Another high-profile recent claim that social processes can influence search has been based on detection of social dyads: silhouette figures facing each other or away (Vestner et al., 2020). That study suggested that more efficient search for human figures facing toward than away from each other in those displays may be ascribed to alternative explanations in terms of stimulus confounds arising because the two interacting figures in those experiments are side by side. Here, by contrast, the gaze-congruence effect reflects a relationship between target eyes and an object that typically were distant from one another – those same concerns cannot apply.

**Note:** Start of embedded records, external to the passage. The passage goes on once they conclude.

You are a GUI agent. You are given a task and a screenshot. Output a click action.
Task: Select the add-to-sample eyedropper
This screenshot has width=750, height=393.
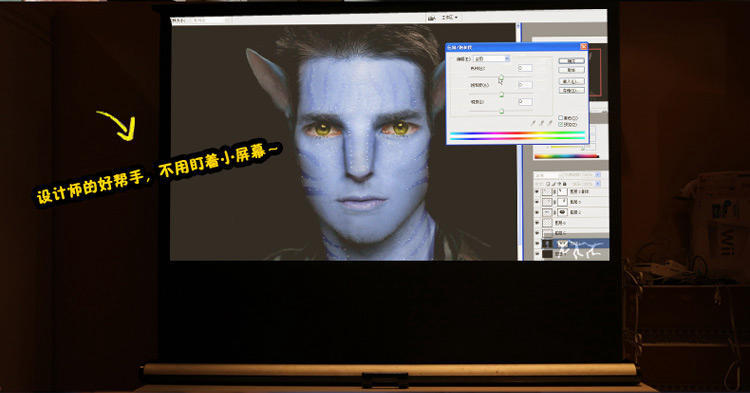(542, 123)
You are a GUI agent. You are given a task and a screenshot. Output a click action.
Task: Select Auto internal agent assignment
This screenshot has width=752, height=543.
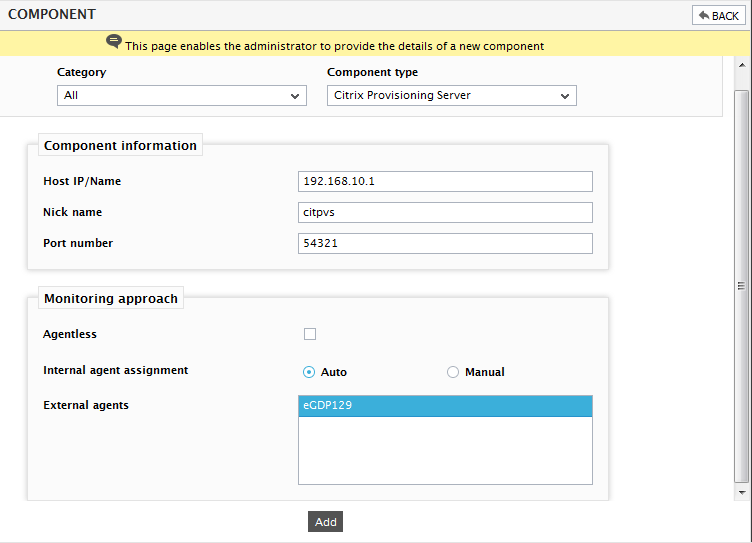(309, 372)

Finally, a challenging question facing any study of attention-guidance in search is whether shallower search-slopes are better explained by faster serial selection and rejection of items in a display or by noisy, inefficient, yet parallel guidance. As Wolfe and Horowitz (2017) note, previous findings with regard to potential higher-level influences in search (in that case, for facial expressions) are often amenable to explanation in terms of self-terminating serial search models with no parallel guidance component. These latter models would predict larger absolute effects on target-absent trials than target-present trials. Here, in contrast, our gaze-congruence effect was only clearly evident in target-present trials: inconsistent with that model and exactly as predicted by attention-guidance views. While parallel and serial models can, in principle, both be extended and contorted to accommodate any new finding, our results are more readily explained as gaze-congruence influences on attention guidance. On this basis, the current results provide much clearer evidence for social or proto-social guidance of attention.

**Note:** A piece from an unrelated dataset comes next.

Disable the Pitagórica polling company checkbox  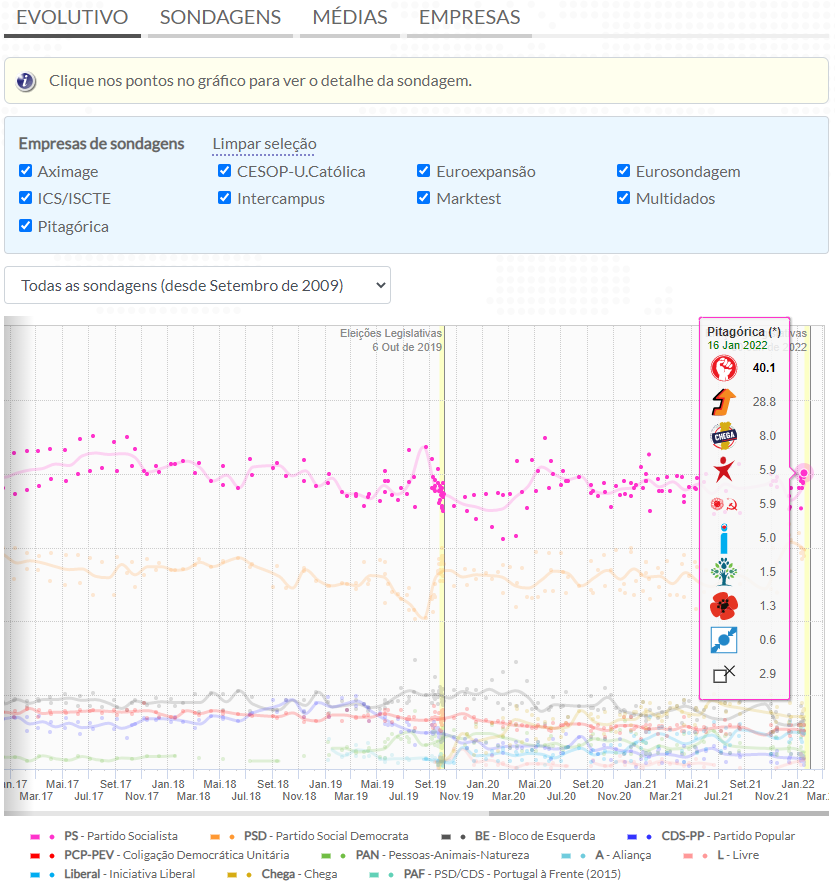tap(26, 226)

One unresolved issue in the current experiments is whether a prior cue (in Cued trials) suppresses the gaze congruence effect or merely obscures it. In Experiment 2, there was a strong overall effect of congruence, but still not clearly evident for Cued trials considered in isolation. We speculate that the cue in Cued trials likely induces an attentional bias toward the target’s eye gaze and that this obscures expression of gaze congruence effects. Future research should unpick the particular contributions of these two types of effects on search. However, this does not impact our central claim here, regarding the existence of congruence effects.

In summary, these findings provide the clearest evidence to date that social processes influence visual search for gaze. Our findings cannot be accounted for by local salience, perceptual-templates or other stimulus confounds. Whether the gaze coding that drives search efficiency is as sophisticated as that which attends our perception and cognition of single, attended faces remains to be seen. However, gaze-congruence effects demand explanation in terms of spatial-relationships between gazing eyes and objects in search: a much richer process than has previously been demonstrated in search for gaze.